- PAGE -
Introduction to Vitis HLS
Vitis™ HLS is a high-level synthesis tool that allows C, C++, and OpenCL™ functions to become hardwired onto the device logic fabric and RAM/DSP blocks. Vitis HLS implements hardware kernels in the Vitis application acceleration development flow and uses C/C++ code for developing RTL IP for Xilinx® device designs in the Vivado® Design Suite.
In the Vitis application acceleration flow, the Vitis HLS tool automates much of the code modifications required to implement and optimize the C/C++ code in programmable logic and to achieve low latency and high throughput. The inference of required pragmas to produce the right interface for your function arguments and to pipeline loops and functions within your code is the foundation of Vitis HLS in the application acceleration flow. Vitis HLS also supports customization of your code to implement different interface standards or specific optimizations to achieve your design objectives.

- DATA -
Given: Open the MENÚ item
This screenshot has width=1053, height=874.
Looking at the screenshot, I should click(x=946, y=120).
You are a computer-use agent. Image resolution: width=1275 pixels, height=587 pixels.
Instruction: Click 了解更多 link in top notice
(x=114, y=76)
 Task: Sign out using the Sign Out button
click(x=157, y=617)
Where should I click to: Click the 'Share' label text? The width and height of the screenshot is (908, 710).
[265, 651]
==
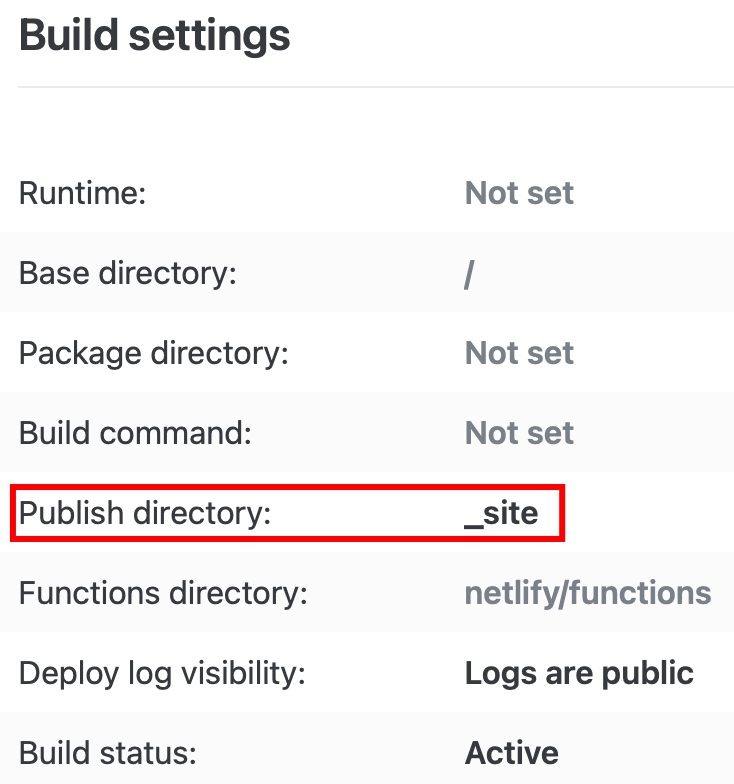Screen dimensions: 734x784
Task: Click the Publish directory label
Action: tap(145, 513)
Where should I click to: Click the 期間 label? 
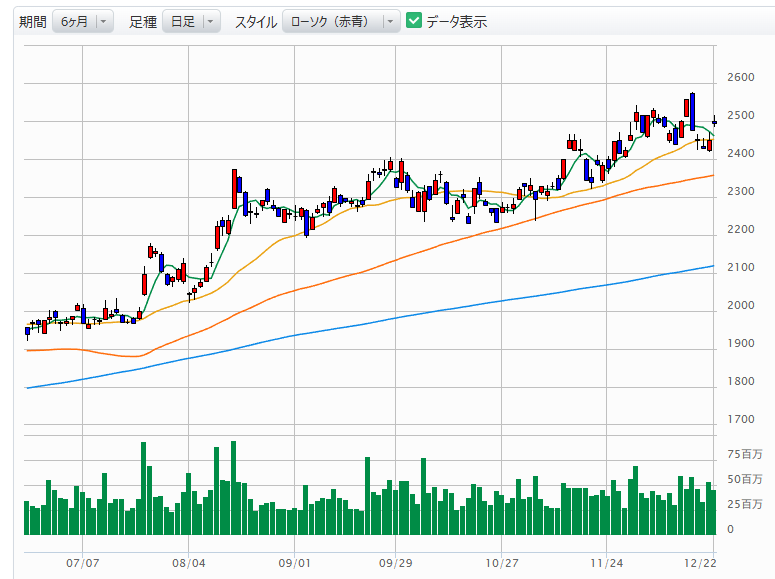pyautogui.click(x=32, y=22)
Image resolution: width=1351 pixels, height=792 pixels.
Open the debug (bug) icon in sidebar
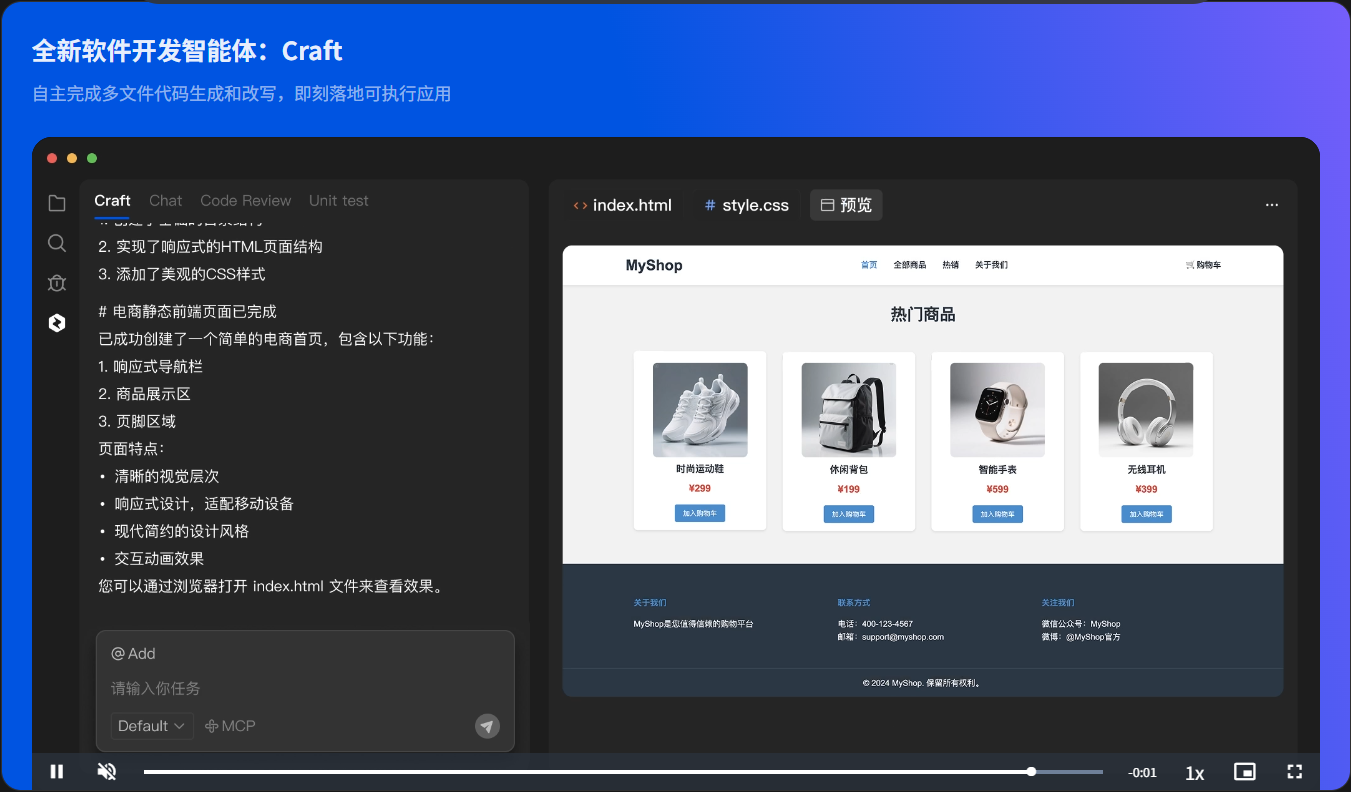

- WHAT IS ASKED -
(1) Based on the Vitis HLS introduction above, decide whether each statement agrees with the text. Answer yes or no for each, and quote the deciding words.
(a) Vitis HLS lets C, C++, and OpenCL functions become hardwired onto the device logic fabric.
(b) In the application acceleration flow, every code modification needed for programmable logic must be made by hand.
(c) Vitis HLS supports customizing code to implement different interface standards.
(2) Print the part of the Vitis HLS introduction between "Introduction to Vitis" and "Vivado® Design Suite.", inclusive.
(3) Answer these questions from the Vitis HLS introduction above:
(a) In which design suite is the RTL IP developed with Vitis HLS used?
(b) Besides the logic fabric, onto which blocks can functions become hardwired?
(c) What two goals does the automated code modification aim to achieve?

- SOLUTIONS TO THE PROBLEMS -
(1)
(a) Yes: "allows C, C++, and OpenCL™ functions to become hardwired onto the device logic fabric and RAM/DSP blocks"
(b) No: "the Vitis HLS tool automates much of the code modifications required to implement and optimize the C/C++ code in programmable logic"
(c) Yes: "Vitis HLS also supports customization of your code to implement different interface standards"

(2)
Introduction to Vitis HLS
Vitis™ HLS is a high-level synthesis tool that allows C, C++, and OpenCL™ functions to become hardwired onto the device logic fabric and RAM/DSP blocks. Vitis HLS implements hardware kernels in the Vitis application acceleration development flow and uses C/C++ code for developing RTL IP for Xilinx® device designs in the Vivado® Design Suite.

(3)
(a) The Vivado® Design Suite.
(b) RAM/DSP blocks.
(c) Low latency and high throughput.